The results show strong overall performance but with some interesting nuances:

1. Precision of 94.3% indicates that when our model predicts spam, it's right about 94 times out of 100. The relatively high precision is crucial for a spam filter, as false positives (marking legitimate emails as spam) can be particularly problematic for users.

2. Recall of 89.8% shows we're catching about 90% of all actual spam messages. Looking at the confusion matrix, we missed 15 spam messages (labelled them as ham) out of the 147 total spam messages.

3.  The confusion matrix reveals:
    * Very few false positives: only 8 ham messages were incorrectly labelled as spam
    * A slightly higher number of false negatives: 15 spam messages got through
    * One message remained "undecided," which is better than making a wrong classification
    * The model handled ham messages particularly well, correctly identifying 958 out of 967 (99.1%)

Key takeaway: The model is performing well but appears to be slightly conservative in its spam classification, preferring to let a spam message through rather than risk blocking legitimate messages.
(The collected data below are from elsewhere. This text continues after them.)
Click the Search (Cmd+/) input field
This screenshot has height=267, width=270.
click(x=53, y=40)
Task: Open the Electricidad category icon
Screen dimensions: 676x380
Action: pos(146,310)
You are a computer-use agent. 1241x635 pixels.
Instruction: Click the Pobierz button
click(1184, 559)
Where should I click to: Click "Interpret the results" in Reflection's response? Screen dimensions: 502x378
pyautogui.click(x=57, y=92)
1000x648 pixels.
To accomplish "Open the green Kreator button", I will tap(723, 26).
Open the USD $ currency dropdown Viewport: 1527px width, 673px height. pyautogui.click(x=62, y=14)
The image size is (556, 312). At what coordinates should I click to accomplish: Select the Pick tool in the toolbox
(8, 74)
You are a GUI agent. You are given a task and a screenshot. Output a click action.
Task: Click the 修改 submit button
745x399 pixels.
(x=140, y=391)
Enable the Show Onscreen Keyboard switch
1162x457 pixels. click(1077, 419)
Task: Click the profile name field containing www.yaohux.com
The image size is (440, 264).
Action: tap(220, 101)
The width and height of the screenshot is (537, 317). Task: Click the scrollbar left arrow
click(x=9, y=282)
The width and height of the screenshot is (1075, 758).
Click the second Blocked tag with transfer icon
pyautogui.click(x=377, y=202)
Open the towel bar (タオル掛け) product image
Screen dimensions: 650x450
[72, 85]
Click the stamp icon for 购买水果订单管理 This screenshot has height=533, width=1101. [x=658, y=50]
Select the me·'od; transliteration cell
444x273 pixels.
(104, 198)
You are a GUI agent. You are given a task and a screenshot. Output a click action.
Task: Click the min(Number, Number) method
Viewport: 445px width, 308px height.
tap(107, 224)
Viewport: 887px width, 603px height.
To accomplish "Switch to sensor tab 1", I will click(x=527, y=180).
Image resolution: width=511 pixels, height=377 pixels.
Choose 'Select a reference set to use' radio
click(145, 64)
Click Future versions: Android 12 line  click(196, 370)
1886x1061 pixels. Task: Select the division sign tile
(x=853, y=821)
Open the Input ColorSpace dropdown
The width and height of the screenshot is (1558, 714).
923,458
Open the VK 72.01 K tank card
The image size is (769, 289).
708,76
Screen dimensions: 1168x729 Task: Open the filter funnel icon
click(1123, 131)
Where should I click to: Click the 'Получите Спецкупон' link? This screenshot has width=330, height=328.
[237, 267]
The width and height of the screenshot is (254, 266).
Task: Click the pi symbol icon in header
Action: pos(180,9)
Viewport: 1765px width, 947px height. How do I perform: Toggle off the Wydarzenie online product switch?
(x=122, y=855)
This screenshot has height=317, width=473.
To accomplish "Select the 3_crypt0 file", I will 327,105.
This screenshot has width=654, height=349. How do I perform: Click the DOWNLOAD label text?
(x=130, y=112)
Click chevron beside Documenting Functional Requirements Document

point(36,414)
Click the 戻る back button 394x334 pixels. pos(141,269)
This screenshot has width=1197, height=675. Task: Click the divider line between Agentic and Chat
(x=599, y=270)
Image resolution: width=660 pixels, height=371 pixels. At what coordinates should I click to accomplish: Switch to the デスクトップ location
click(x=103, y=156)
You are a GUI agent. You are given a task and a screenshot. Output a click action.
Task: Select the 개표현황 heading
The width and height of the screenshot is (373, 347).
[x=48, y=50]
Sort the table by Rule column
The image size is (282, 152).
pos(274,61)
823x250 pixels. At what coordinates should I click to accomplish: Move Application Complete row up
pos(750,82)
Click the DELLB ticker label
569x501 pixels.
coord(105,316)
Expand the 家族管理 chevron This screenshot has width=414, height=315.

This is generally a good approach for a spam filter, as users typically prefer to receive occasional spam rather than miss important legitimate messages.

## Conclusion <a name="conclusion"></a>

We used The Naïve Bayes algorithm to build a spam filter, achieving strong overall performance with 94.3% precision and 89.8% recall.
The confusion matrix reveals that our model is notably conservative in its classifications, preferring to let a spam message through rather than risk blocking legitimate messages. 
While this conservative approach aligns well with user preferences — most people would rather receive occasional spam than miss important legitimate messages — there's still room for improvement.

Several promising avenues could enhance our system further. We could explore more sophisticated feature extraction methods, such as incorporating word embeddings or n-grams to capture contextual relationships between words. This might help catch the small amount of spam messages that slipped through while maintaining our strong precision.
We might also experiment with different algorithms like Support Vector Machines or modern deep learning approaches to compare their performance against our Naive Bayes implementation.

The dataset itself presents opportunities for improvement. Expanding it with more recent spam examples would help the model stay current with evolving spam tactics. Additionally, collecting messages in multiple languages or from different communication platforms would make the classifier more robust and widely applicable.

Finally, we could enhance the preprocessing stage by implementing more nuanced text cleaning methods, such as lemmatization instead of basic stemming, or by preserving certain structural features of messages that might be indicative of spam. While our current model performs admirably, with an F1 score of 92%, these refinements could lead to an even more reliable and versatile spam detection system.